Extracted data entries
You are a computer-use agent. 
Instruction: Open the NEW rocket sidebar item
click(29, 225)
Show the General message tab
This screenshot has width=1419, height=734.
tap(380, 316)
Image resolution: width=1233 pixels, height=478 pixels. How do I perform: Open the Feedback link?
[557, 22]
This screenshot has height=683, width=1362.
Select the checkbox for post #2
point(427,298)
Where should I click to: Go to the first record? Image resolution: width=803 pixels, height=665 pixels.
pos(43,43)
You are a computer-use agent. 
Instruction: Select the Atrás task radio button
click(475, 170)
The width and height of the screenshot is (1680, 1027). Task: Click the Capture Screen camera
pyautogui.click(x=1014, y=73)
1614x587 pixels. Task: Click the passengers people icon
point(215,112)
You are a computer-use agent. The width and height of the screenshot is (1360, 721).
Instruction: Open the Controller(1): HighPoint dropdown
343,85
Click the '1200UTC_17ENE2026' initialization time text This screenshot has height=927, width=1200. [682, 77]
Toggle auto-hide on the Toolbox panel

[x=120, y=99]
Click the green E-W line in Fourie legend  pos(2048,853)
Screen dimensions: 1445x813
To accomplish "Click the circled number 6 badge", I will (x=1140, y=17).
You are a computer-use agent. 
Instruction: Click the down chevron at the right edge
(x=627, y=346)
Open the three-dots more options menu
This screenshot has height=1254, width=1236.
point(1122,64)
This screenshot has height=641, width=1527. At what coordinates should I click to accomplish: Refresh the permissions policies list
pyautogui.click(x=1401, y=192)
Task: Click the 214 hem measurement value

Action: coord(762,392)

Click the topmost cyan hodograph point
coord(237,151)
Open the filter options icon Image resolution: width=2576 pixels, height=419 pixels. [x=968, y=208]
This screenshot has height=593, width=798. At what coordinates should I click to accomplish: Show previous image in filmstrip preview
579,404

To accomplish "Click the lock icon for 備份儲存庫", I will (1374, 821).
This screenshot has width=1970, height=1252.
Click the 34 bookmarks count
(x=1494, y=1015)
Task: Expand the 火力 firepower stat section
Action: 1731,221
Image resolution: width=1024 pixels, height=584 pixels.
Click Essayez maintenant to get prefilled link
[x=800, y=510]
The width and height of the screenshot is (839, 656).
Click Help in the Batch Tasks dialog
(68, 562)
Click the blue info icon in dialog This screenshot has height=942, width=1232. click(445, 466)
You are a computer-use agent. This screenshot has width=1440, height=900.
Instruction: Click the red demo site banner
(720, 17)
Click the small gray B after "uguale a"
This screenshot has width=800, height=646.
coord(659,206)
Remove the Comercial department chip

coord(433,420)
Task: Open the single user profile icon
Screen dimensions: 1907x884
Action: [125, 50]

What this task involves: Return these rows verbatim, beginning at the line containing "Click the blue" and ending after the line containing "coord(659,206)".

Full solution:
Click the blue info icon in dialog This screenshot has height=942, width=1232. click(445, 466)
You are a computer-use agent. This screenshot has width=1440, height=900.
Instruction: Click the red demo site banner
(720, 17)
Click the small gray B after "uguale a"
This screenshot has width=800, height=646.
coord(659,206)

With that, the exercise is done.